Submitted by R. Stuhr
What do these two books have in common? Not too much--except that I am in the middle of reading them both. If you are familiar with Sedaris, you will recognize the tone of his latest book--focussing more on Hugh though than the rest of his family. I think Sedaris is at his best when when you are listening to him read, but this is enjoyable reading nonetheless. Painful as his childhood might have been for him, he now lives in Paris and can charge a significant chunk of money for his readings ... so he is doing all right.

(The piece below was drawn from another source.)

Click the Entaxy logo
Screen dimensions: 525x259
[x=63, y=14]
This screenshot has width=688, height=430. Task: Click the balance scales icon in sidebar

Not so much can be said for the characters in O'Hara's brief novel, Appointment in Samarra. It is set in the midst of the depression, social, ethnic, and racial bigotry, unhappy marriages, drinking problems ... but this is a taste of Americana--Pennsylvania Americana. Just as you are starting to get into the story O'Hara introduces a new character and gives you that characters complete background. You get a good feel for the town of Gibbsville and the members of the Lantenengo Country Club. Although this is a tragic novel, it has its humorous moments and I love it when Al Grecco says that Ed, the local mobster and king pin, is the only thing happening from Reading to Wilkes-Barre.